3D-printed prototype upright (left). Completed upright assembly (right).
3D-printed prototype upright (left). Completed upright assembly (right).

It's become standard practice for machined components to get at least one prototype print before getting a green light for manufacture. This allows for final checks of fitment and clearance. These final real-world checks give insights into how serviceable a new component design will be, which becomes a huge advantage in a competition setting where time is tight, and fixes need to be made quickly. Having a car that’s designed to be easily worked on helps to resolve problems on the fly without issue.

Prototype front rocker (left). Finish machined aluminum front rocker (right).
Prototype front rocker (left). Finish machined aluminum front rocker (right).

Beyond rapid prototyping, the team has integrated 3D-printing deeply into carbon fiber composite manufacturing in recent years. Mizzou Racing has been able to use prints to create molds for complex forms that weren’t possible or affordable with the old techniques. This year, we plan on attempting a carbon fiber intake using a 3D-printed mold which will save weight by changing a welded aluminum component over to carbon fiber.

Figure 5. 3D-printed mold for carbon fiber intake plenum
Figure 5. 3D-printed mold for carbon fiber intake plenum

Formula SAE has served as an irreplaceable piece of educational experience for several Mizzou students as far back as 1985. Over that time hundreds of students have gained a wide variety of applied skills to hold onto for the rest of their lives along with lasting memories and friendships forged in the challenges of coming together for a massive project. Hopefully, Mizzou Racing will continue to serve as an entry point into the cutting edge of engineering for years to come.

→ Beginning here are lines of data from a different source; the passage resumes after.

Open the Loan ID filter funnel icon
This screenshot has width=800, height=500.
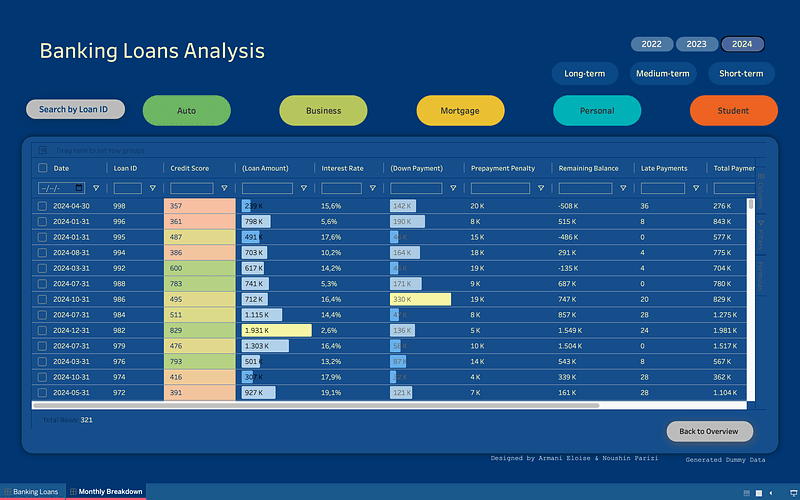152,188
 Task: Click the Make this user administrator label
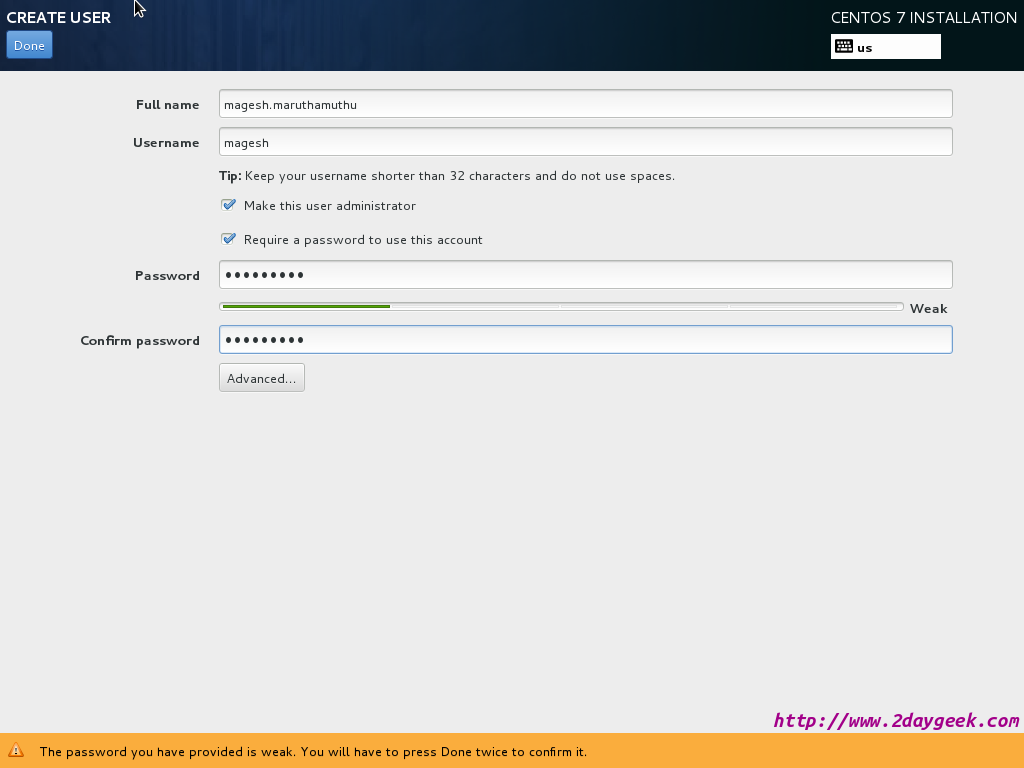click(x=330, y=206)
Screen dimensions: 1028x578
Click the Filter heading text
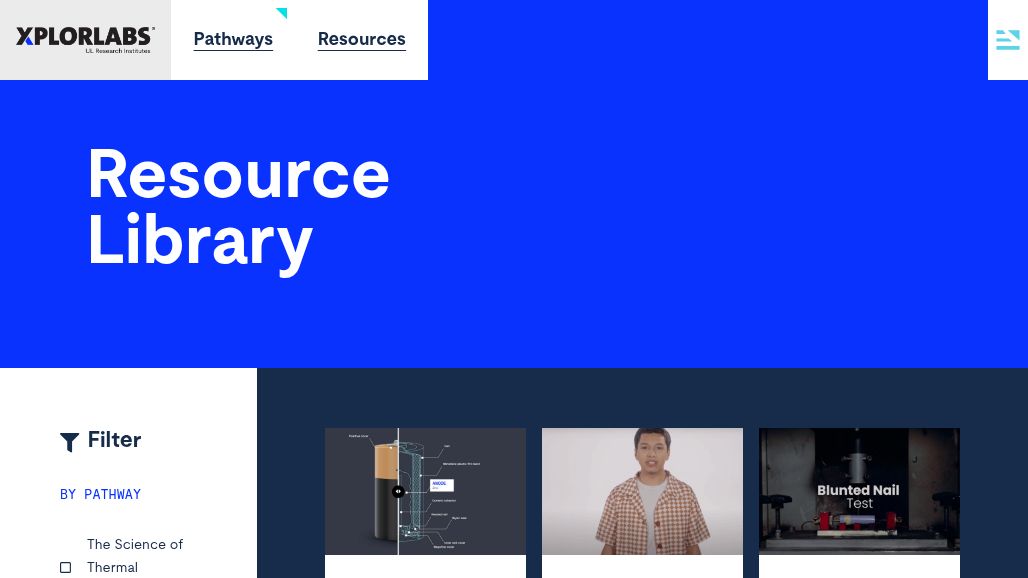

Innovation Through Iteration

Mizzou Racing’s progress this season highlights how 3D printing has evolved from a rapid prototyping aid into a critical part of a modern engineering workflow. By validating designs before machining, improving serviceability, and enabling complex tooling for composite manufacturing, the team has reduced development risk while dramatically accelerating iteration. These capabilities have translated directly into measurable performance gains, including significant weight reduction and increased power, proving the value of additive manufacturing in a high-performance, time-constrained environment.

At MatterHackers, this is exactly the kind of innovation we strive to support—empowering engineers to move faster, build smarter, and turn ambitious ideas into real-world results. Mizzou Racing’s approach demonstrates how accessible 3D printing technology can elevate both competition outcomes and educational experiences, equipping the next generation of engineers with the tools and mindset needed to compete at a global level.